── Estratto del documento

«I dati economici che stanno emergendo sono preoccupanti». L’allarme arriva dal segretario generale della Cgil cuneese, Davide Masera, che guarda con inquietudine alla situazione del mondo del lavoro della nostra provincia. Masera, saluzzese, da più di vent’anni nel mondo del sindacalismo e da cinque alla guida della Cgil Cuneo, tratteggia un quadro in chiaroscuro di questo ultimo, drammatico, anno: di fronte alla crisi del Paese alcuni settori hanno saputo rispondere; altri, al contrario, vivono profondissime difficoltà acuite dai mali storici della nostra zona. E così la “Cuneo felix” che abbiamo conosciuto, realtà perennemente in crescita, rischia di incepparsi.
Segretario Masera, a quasi un anno dallo scoppio della pandemia da coronavirus, qual è oggi la situazione del mondo del lavoro nel Cuneese?
«Dipende dai settori. Se il commercio e il turismo sono in grande difficoltà, notiamo invece che nel periodo giugno-settembre la produzione industriale è cresciuta del 2,7%, un dato confortante. Ma il punto vero della discussione è un altro: nelle grandi imprese con più di 250 dipendenti la crescita è stata quasi del 10%; in quelle da 50 a 250 dipendenti c’è stato un aumento limitato; nelle piccole i motori si sono fermati».
Che cosa significa?
«Che per anni in questa provincia si è raccontato che il piccolo è bello, ma oggi quel modello è a rischio. Certo, da noi la situazione è sicuramente migliore che in altre realtà dell’Italia, ma il timore che le piccole imprese possano andare strutturalmente in difficoltà c’è. E questo anche per problemi pregressi, su cui il Covid si è innestato e ha fatto da detonatore. Si imporranno probabilmente grandi ristrutturazioni industriali, dove sarà decisivo scommettere, nel quadro di un’economia circolare, sulla digitalizzazione; e bisognerà guardare, naturalmente, con attenzione alla questione ambientale, puntando sulla “green economy”. Dobbiamo capire se le nostre piccole aziende ne saranno capaci».
E in tutto questo, come dicevamo, ci sono questioni annose che oggi non sembrano più rimandabili, come i trasporti e i collegamenti della Granda.
«Il non aver costruito grandi infrastrutture fu una scelta politica degli anni ’50-’60 e oggi paghiamo quell’errore. Pensiamo ai collegamenti con la Francia, al Tenda e alle difficoltà sul Colle della Maddalena, alla mancanza di autostrade e alla nostra rete ferroviaria distrutta negli anni con scelte esiziali. Oggi dobbiamo riflettere su nuove opportunità: penso, per esempio, al porto di Savona e Vado, ai grandi poli logistici. Fino a oggi, però, è mancata la volontà di mettersi tutti insieme per occuparsi delle grandi vie di comunicazione e il risultato è che oggi, per produrre in provincia di Cuneo, si paga più che in altre zone».

────

● **Consegna 1**
Secondo l'intervista sul lavoro nel Cuneese, di quanto è cresciuta la produzione industriale nel periodo giugno-settembre?
● **Consegna 2**
Prosegui l'intervista sul lavoro nel Cuneese a partire dal punto in cui si interrompe.
Le voci riportate di seguito non hanno alcun rapporto con l'intervista sul lavoro nel Cuneese.

── Dati di partenza

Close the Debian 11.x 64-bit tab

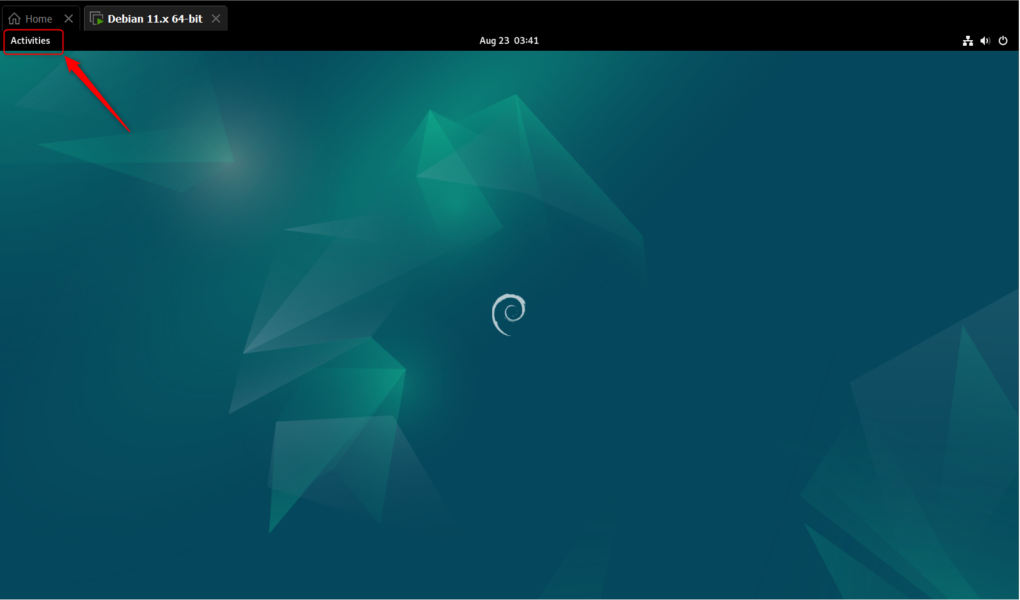216,17
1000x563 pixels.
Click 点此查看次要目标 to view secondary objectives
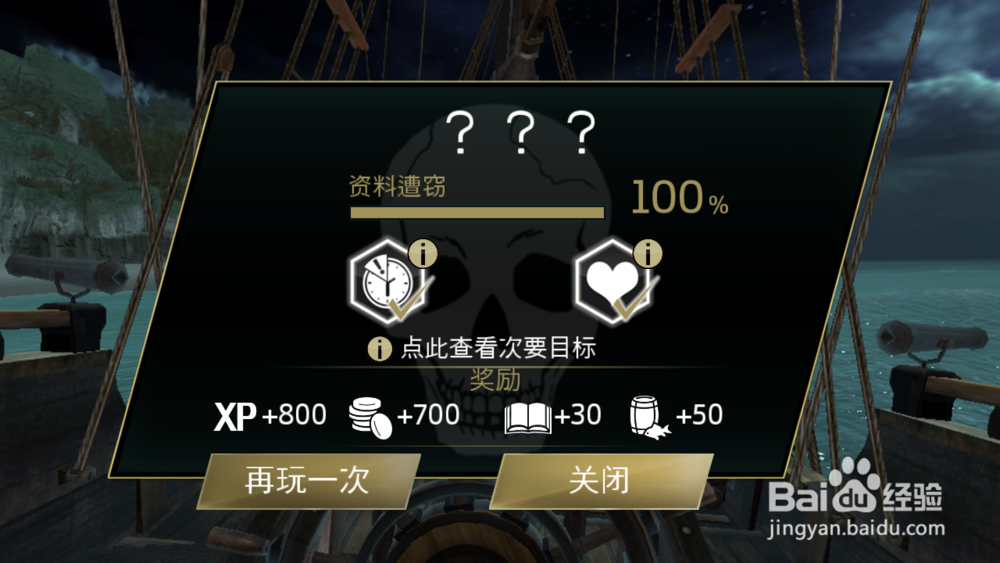tap(498, 348)
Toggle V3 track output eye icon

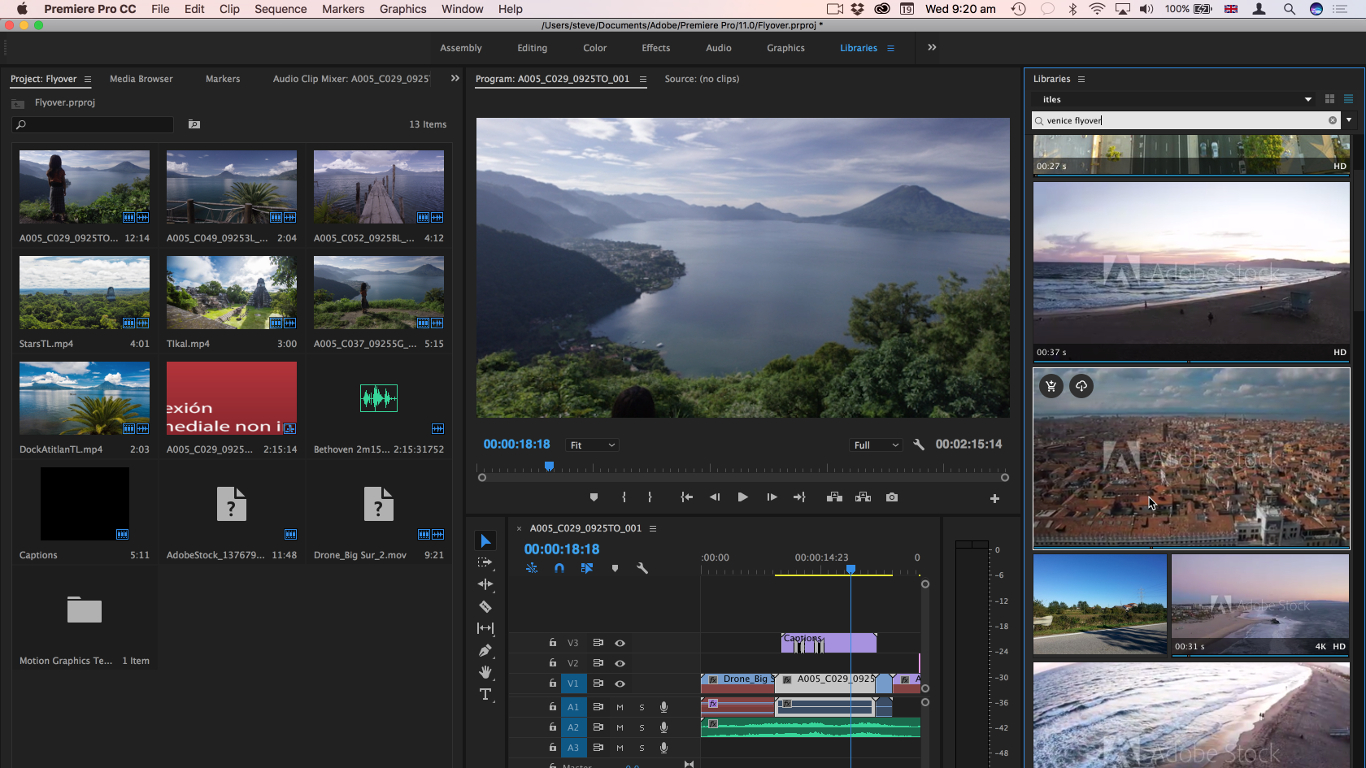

────

● **Soluzione 1**
È cresciuta del 2,7%.

● **Soluzione 2**
Preso atto di questi problemi, cosa suggerite per cominciare ad affrontare le tante questioni sul tavolo?
«Smettiamo di pensare che la produttività sia sinonimo dell’andare più veloce. Le vie da seguire sono due: investimenti in tecnologia e investimenti sulla formazione. Qui da noi abbiamo una buona base di lavoratori preparati ma dobbiamo migliorare sulle competenze in modo che ciascuno, davanti a una crisi, non muoia insieme all’impresa. A questo aspetto si lega il mondo della scuola, che deve essere in grado di fornire le capacità per adeguarsi a una realtà del lavoro in continua mutazione, dove alcuni settori stanno scomparendo e altri si sono trasformati: per capirci, in Germania, spesso un manutentore non entra neanche più in fabbrica ma interviene da casa sua. Anche noi, dunque, non possiamo limitarci solo a difendere l’esistente ma dobbiamo pensare a un’evoluzione».
Voi oggi rappresentate in provincia di Cuneo 40.000 tesserati, di cui 23.000 sono lavoratori attivi e 17.000 pensionati. Alla luce di un pubblico così ampio, quali sono le battaglie più significative a cui vi siete dedicati ultimamente?
«Abbiamo lavorato moltissimo sulla questione degli stagionali del Saluzzese, occupandoci di accoglienza e contratti: questi ultimi sono aumentati nel 2019 del 53%. A ciò si lega l’impegno per i diritti universali, che ci ha visto in prima linea con discussioni e raccolte firme per un nuovo statuto dei lavoratori. E poi, naturalmente, la sfida culturale: questo è un problema importante. Organizziamo presentazioni, incontri e corsi di formazione con alla base un’idea di solidarietà collettiva che si nutre di un pensiero forte: fare un sindacato aperto, per tutti e non solo per una parte, non corporativo, capace di portare a casa più diritti per le persone».